Por 17 de febrero de 2021 Sin comentarios

Juan Lagardera

Es en las colinas de Segesta, en el occidente de Sicilia, donde puede apreciarse en toda su dimensión la capacidad escenográfica de la arquitectura clásica griega. Desde cualquier ángulo, desde arriba o desde abajo, a pie sin duda –como describe su llegada Guy de Maupassant– pero también a bordo del autobús que asciende serpenteante hasta lo más alto del teatro, el templo dórico que alzaron los habitantes de Segesta es ampliamente visible. El carácter radicalmente retiniano de dicha construcción es mayor cuando los arqueólogos nos dan a conocer que el templo no consta que estuviera dedicado a ninguna divinidad. La colina sobre la que se alza, entre otras muchas que la circundan, debió ser elegida desde tiempos remotos para ubicar elementos totémicos o señalizadores dada su extraordinaria naturaleza como escenario geográfico. Que los griegos alzaran allí uno de sus más canónicos edificios sólo era cuestión de tiempo pues es la arquitectura griega la que inaugura el carácter paisajístico de la construcción. “Exteriorización” le llama M. I. Finley.

Frente al valor estrictamente tectónico de los primeros habitáculos humanos, en los que el vínculo entre la esencia de la casa o de la tierra se extrema y hasta se describe con un idéntico concepto tal como desvela Heidegger, o ante los valores de naturaleza simbólica que egipcios y sumerios confieren a sus geometrías de pirámides y zigurats extraídas de la naturaleza cercana a la que imitan, por no hablar del carácter decursivo e iniciático de los templos faraónicos que más tarde readaptará la basílica de tradición latina… a diferencia de todo ello, los griegos desean la visibilidad de sus construcciones más características. Por eso se buscan colinas y altozanos, pero no inexpugnables al modo íbero o micénico, sino visibles, detectables a distancia por la mirada, desde el mar como ocurre en numerosas ocasiones o, como en Segesta, entre una serie ininterrumpida de montañas. Para Richard Sennet estamos, no hay duda, ante el primer “objeto arquitectónico”, pues para los griegos “el exterior del edificio era importante en sí mismo. Como la piel desnuda [el templo] era una superficie continua, autosuficiente y atrayente”.

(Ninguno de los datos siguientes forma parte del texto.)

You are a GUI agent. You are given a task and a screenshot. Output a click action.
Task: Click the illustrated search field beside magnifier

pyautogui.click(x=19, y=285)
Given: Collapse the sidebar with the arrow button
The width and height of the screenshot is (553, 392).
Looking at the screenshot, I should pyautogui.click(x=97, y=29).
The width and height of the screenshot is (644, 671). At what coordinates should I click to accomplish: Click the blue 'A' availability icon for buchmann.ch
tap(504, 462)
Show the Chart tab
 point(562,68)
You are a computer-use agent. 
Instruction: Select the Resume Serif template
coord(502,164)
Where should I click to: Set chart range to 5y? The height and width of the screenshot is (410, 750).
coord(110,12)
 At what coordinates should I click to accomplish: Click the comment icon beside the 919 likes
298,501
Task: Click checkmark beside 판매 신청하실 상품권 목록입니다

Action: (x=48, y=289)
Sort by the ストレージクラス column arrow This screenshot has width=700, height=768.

Sin embargo, ese carácter objetual de la arquitectura se irá disolviendo en la noche de los tiempos, primero por el utilitarismo romano y después por el regreso de la arquitectura del ritual y la iniciación cristiana. Más tarde será eminente el subrayado de la fachada que constructores góticos, renacentistas y, sobre todo, barrocos, conferirán al hecho arquitectónico. La ciudad ortogonal surgida de la racionalización urbana del XIX no hace sino confirmar tales valores. Y como es sabido, será el tantas veces iluminado arquitecto y agitador Le Corbusier quien considerará esencial el carácter exento de la arquitectura como forma de cobrar una cierta poética del objeto construido. Antes de su revolución en pos del plano libre, en uno de sus primeros escritos, Vers une arquitecture, considerará la Acrópolis de Atenas como una “pura creación del espíritu”, cuyos perfiles dan “la impresión de un acero desnudo pulimentado”. La visión, precisamente, de la Acrópolis nevada me ha devuelto el interés por este texto, escrito hace unos años con motivo de una exposición en la galería Travesía 4 de Madrid.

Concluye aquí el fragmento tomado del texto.